Description of problem: when the openshift cluster have more than 2 node under schedule ,cannot create mongodb replica set with the images mongodb-24-centos7 and mongodb-24-rhel7 sometime Version-Release number of selected component (if applicable): mongodb-24-centos7:8250de002ec4 mongodb-24-rhel7: 354cfc2e45d9 How reproducible: sometime (hight percentage) Steps to Reproduce: 1.create a project 2.down load the file: https://raw.githubusercontent.com/openshift/mongodb/master/2.4/examples/replica/mongodb-clustered.json 3.update the image in the file mongodb-clustered.json 4. oc process -f mongodb-clustered.json |oc create -f - Actual results: cluster cannot be created with the status: rs0:SECONDARY> rs.status() { "set" : "rs0", "date" : ISODate("2015-09-17T11:35:03Z"), "myState" : 2, "syncingTo" : "10.1.2.32:27017", "members" : [ { "_id" : 0, "name" : "10.1.2.33:27017", "health" : 0, "state" : 8, "stateStr" : "(not reachable/healthy)", "uptime" : 0, "optime" : Timestamp(1442489547, 1), "optimeDate" : ISODate("2015-09-17T11:32:27Z"), "lastHeartbeat" : ISODate("2015-09-17T11:34:58Z"), "lastHeartbeatRecv" : ISODate("2015-09-17T11:32:54Z"), "pingMs" : 0, "syncingTo" : "10.1.2.32:27017" }, { "_id" : 1, "name" : "10.1.2.31:27017", "health" : 1, "state" : 2, "stateStr" : "SECONDARY", "uptime" : 194, "optime" : Timestamp(1442489547, 1), "optimeDate" : ISODate("2015-09-17T11:32:27Z"), "self" : true }, { "_id" : 2, "name" : "10.1.2.32:27017", "health" : 1, "state" : 1, "stateStr" : "PRIMARY", "uptime" : 171, "optime" : Timestamp(1442489547, 1), "optimeDate" : ISODate("2015-09-17T11:32:27Z"), "lastHeartbeat" : ISODate("2015-09-17T11:35:02Z"), "lastHeartbeatRecv" : ISODate("2015-09-17T11:35:02Z"), "pingMs" : 0, "syncingTo" : "10.1.2.33:27017" } ], "ok" : 1 } Expected results: cluster should be created Additional info: it works with a single node openshift cluster http://ur1.ca/nt5hm
Wang Haoran, what's the status of the pods at the point you inspect the replica set status? Seems that the replica set is created, we have a PRIMARY and a SECONDARY, you can connect to them, etc, but one of the pods is unreachable. Thus, I'd say the problem is not "couldn't create replica set" but "replica set cannot access a pod after initialization". This seems more like a network issue to me. Could you please check the pod status and also verify that you can access the pods by IP from one node to the other?
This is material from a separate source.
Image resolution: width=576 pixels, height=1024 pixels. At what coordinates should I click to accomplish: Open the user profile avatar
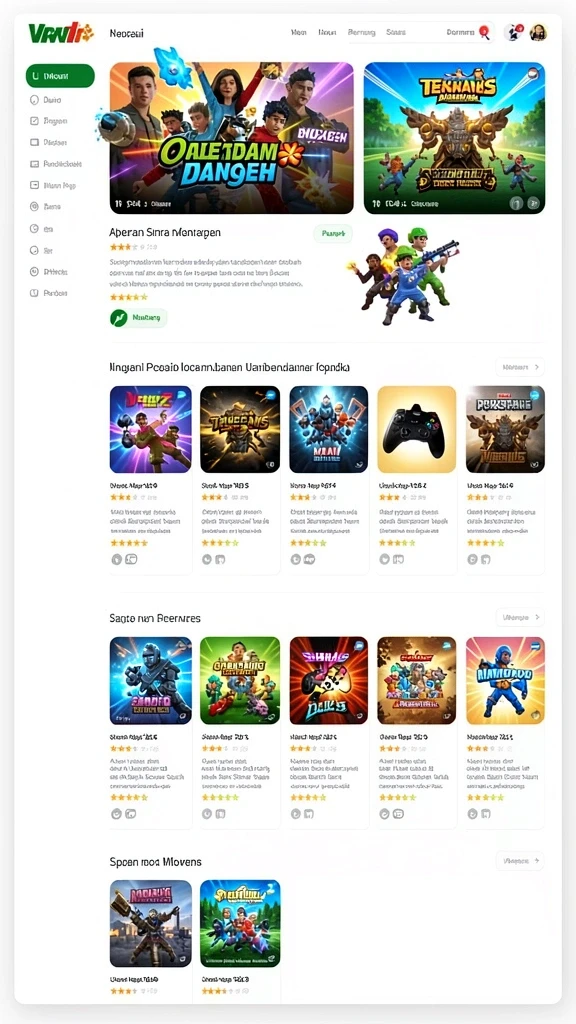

1. all the pods are running 2. for the pod with status "stateStr" : "(not reachable/healthy)" in the cluster ,the ip is incorrect ,when inspect the pod , we will found this pod have a different ip ,that means we don't have a pod with ip 10.1.2.33, don't know why the ip disappeared. 3. we can access the pods by IP from one node to the other using ping command
Wang Haoran, could you try this command? dig mongodb A +search +short Run this from a pod in node1, and then in a pod in node2. It's what we use to find the ips (https://github.com/openshift/mongodb/blob/master/2.4/contrib/common.sh#L86) Michal, when you implemented MongoDB replication, do you remember if you tested this in a multi-node setup?
FYI http://ur1.ca/ntyjd
Wang Haoran, I talked with Michal, and the conclusion we came up is that this might be slow DNS... When the initialization of the replica set runs, the DNS server is out-dated, making us set the wrong IPs to the replica set config. As you demonstrated, running the same dig command later gives the right IPs. Fixing this would require changing the way how we setup the replica set to constantly monitoring for new IPs and remove unreachable IPs. I've added this BZ to an existing Trello card: https://trello.com/c/YoDX7nsm With your agreement we can track it from there.
That's ok, let's track it from the card.
This PR might help https://github.com/openshift/mongodb/pull/98
Wang Haoran, could you please try to reproduce this to see in which state we are? There's been lots of changes to the image since this was reported. Thanks!
Hi, using the release mongodb-24-rhel7 image , after oc new-app mongodb-cluster.json oc get pod: [root@host-8-172-89 ~]# oc get pod NAME READY STATUS RESTARTS AGE mongodb-1-3e21x 1/1 Running 0 5m mongodb-1-deploy 1/1 Running 0 10m mongodb-1-hook-post 0/1 CrashLoopBackOff 6 10m mongodb-1-pv39a 1/1 Running 0 10m mongodb-1-qcj5d 1/1 Running 0 10m oc logs mongodb-1-hook-post https://paste.fedoraproject.org/383955/46673772/
the old style mongo cluster/replica support is no longer considered strategic (we've moved to using petsets) so i'm closing this as won't fix.